Cette immersion culinaire est renforcée par le système de quêtes liées à la nourriture. Par exemple, si vous aidez Rosie Cotton (la femme de Sam) à préparer un banquet, vous débloquerez des recettes spéciales. Une mécanique qui encourage à explorer et interagir, sans jamais tomber dans la frustration.
Et maintenant ? Un avenir entre modestie et ambition
Alors, Tales of the Shire mérite-t-il un contenu additionnel plus ambitieux, ou son charme réside-t-il justement dans sa modestie ? La question divise.
D’un côté, certains joueurs rêvent d’une extension qui permettrait d’explorer Fondcombe ou la Forêt Noire, avec des mécaniques de voyage plus poussées. De l’autre, les puristes craignent que cela ne trahisse l’esprit du jeu. Comme le note un modérateur sur le subreddit dédié : "Si on commence à ajouter des combats ou des quêtes épiques, on perd ce qui fait l’âme de Tales of the Shire. C’est un jeu sur la paix, pas sur la guerre."
Les développeurs, eux, semblent privilégier la qualité à la quantité. Dans une récente interview, ils ont évoqué des projets de :
- nouvelles fêtes saisonnières (comme un festival des lanternes inspiré de la Fête des Lumières de Minas Tirith),
- mini-jeux coopératifs (pour cuisiner ou construire à plusieurs),
- une meilleure personnalisation des trous de Hobbits.
Reste une question : ce jeu trouvera-t-il son public sur console ? Pour l’instant disponible uniquement sur PC, une sortie sur Nintendo Switch (la plateforme reine des cozy games) semble évidente, mais rien n’a été confirmé. Une occasion manquée, selon certains : "Ce jeu est fait pour la Switch. Jouer à Tales of the Shire en mode portable, allongé dans son canapé… Ce serait le paradis."
Tales of the Shire est un jeu qui a su transformer son échec initial en une réussite inattendue. En refusant de céder aux attentes d’un open-world tolkienien ambitieux, il a trouvé sa voie : celle d’un havre de paix numérique, où l’on prend le temps de vivre, comme un vrai Hobbit. Entre recettes fidèles à Tolkien, bande-son envoûtante et mises à jour attentives, il prouve qu’un jeu n’a pas besoin d’être révolutionnaire pour marquer les esprits.
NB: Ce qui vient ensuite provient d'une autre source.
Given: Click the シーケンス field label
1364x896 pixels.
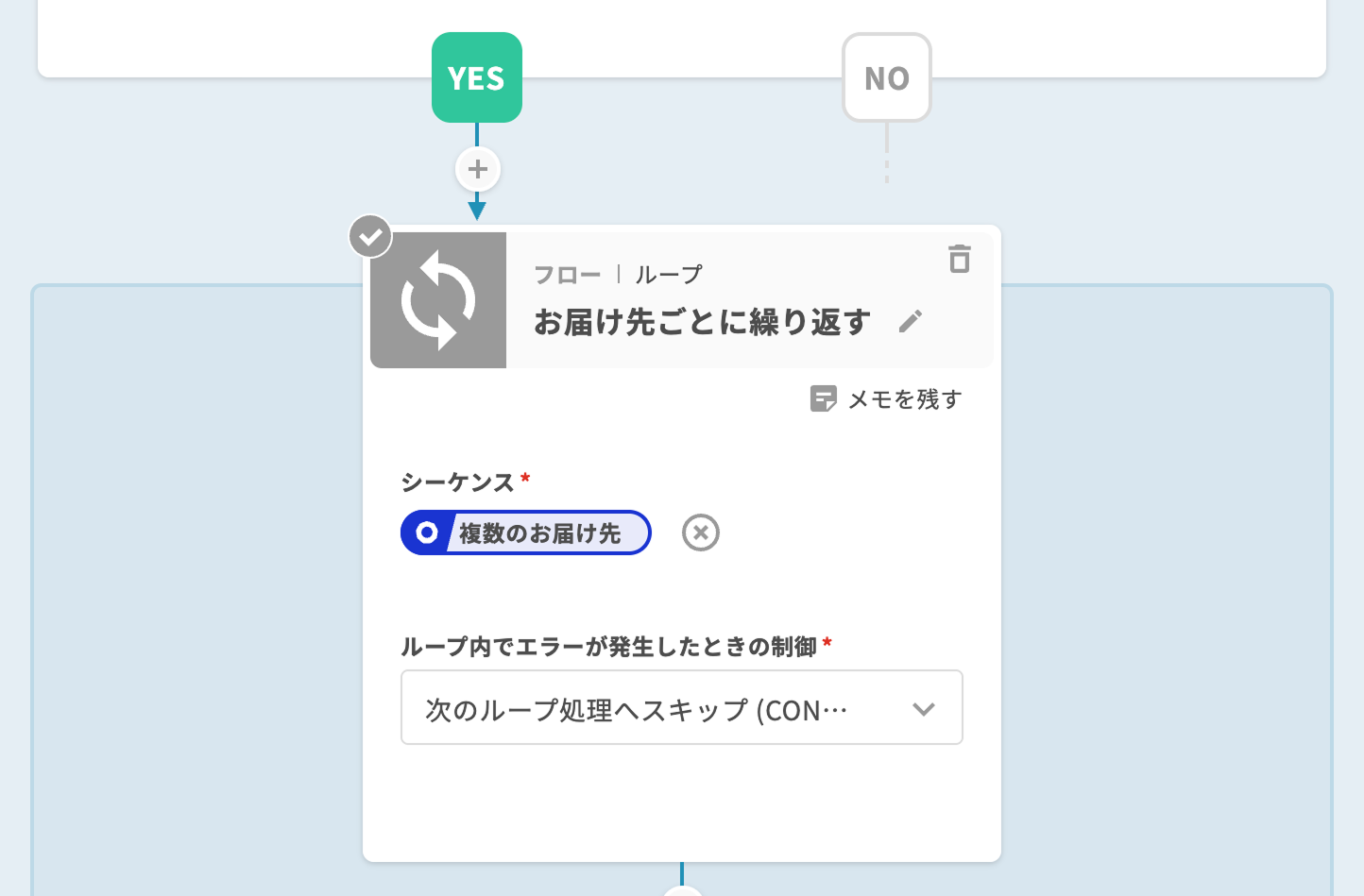Looking at the screenshot, I should (x=457, y=482).
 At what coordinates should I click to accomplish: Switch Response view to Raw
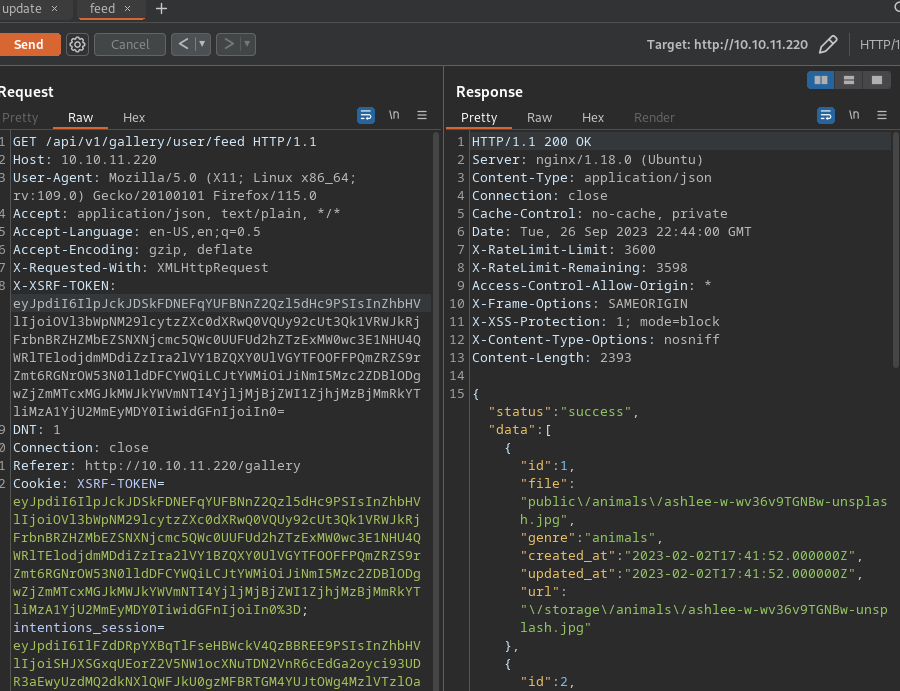[539, 117]
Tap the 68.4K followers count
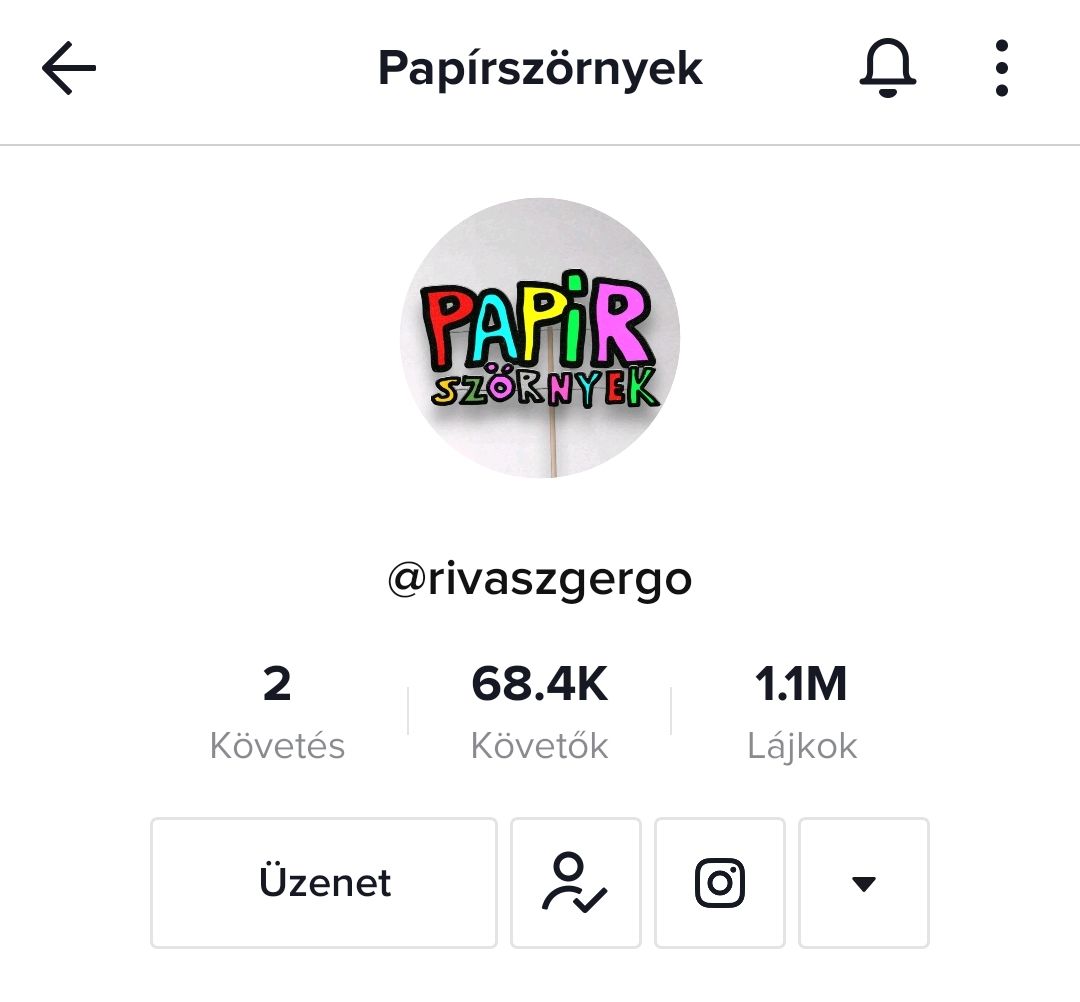This screenshot has height=1002, width=1080. point(540,684)
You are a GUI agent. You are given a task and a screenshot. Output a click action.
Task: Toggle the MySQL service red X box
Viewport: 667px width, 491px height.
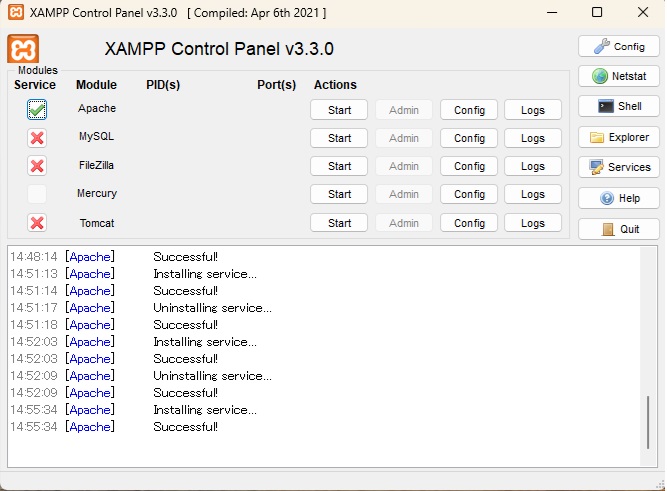point(37,138)
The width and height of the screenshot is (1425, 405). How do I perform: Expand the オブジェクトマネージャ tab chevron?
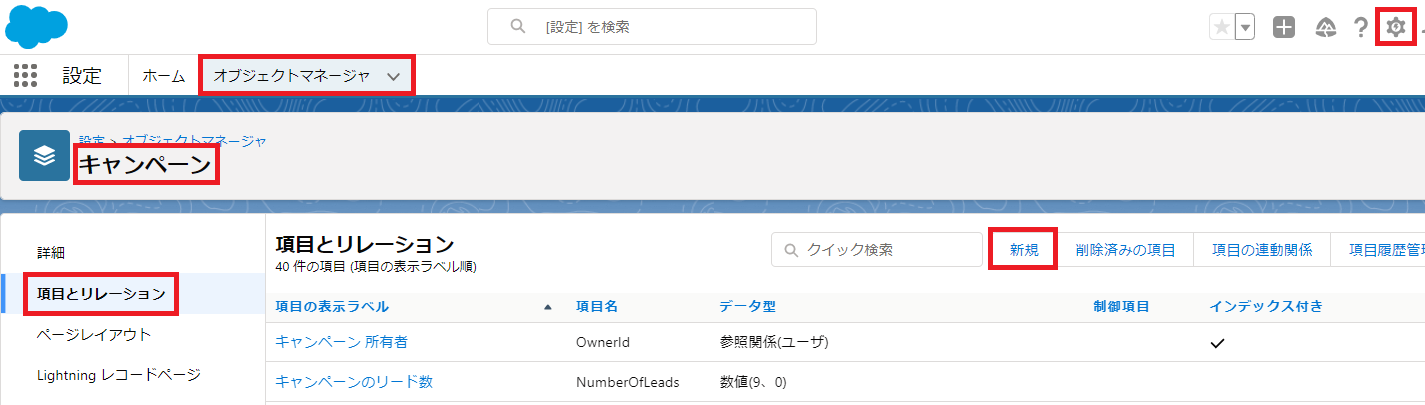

Alors, à qui s’adresse-t-il ? Pas aux fans de Dark Souls ou de The Witcher, clairement. Mais à ceux qui cherchent un moment de douceur dans un monde souvent trop bruyant. Ceux qui, comme Bilbo, ont envie de "rentrer chez eux, mettre la bouilloire sur le feu, et oublier les dragons pour un temps".
Et si c’est exactement ce que vous recherchez, alors Tales of the Shire est fait pour vous. Après tout, comme le disait Tolkien lui-même : "Dans un trou dans le sol vivait un hobbit. Pas un trou humide, sale, rempli de vers… mais un trou-comfortable, et c’est là que commence notre histoire."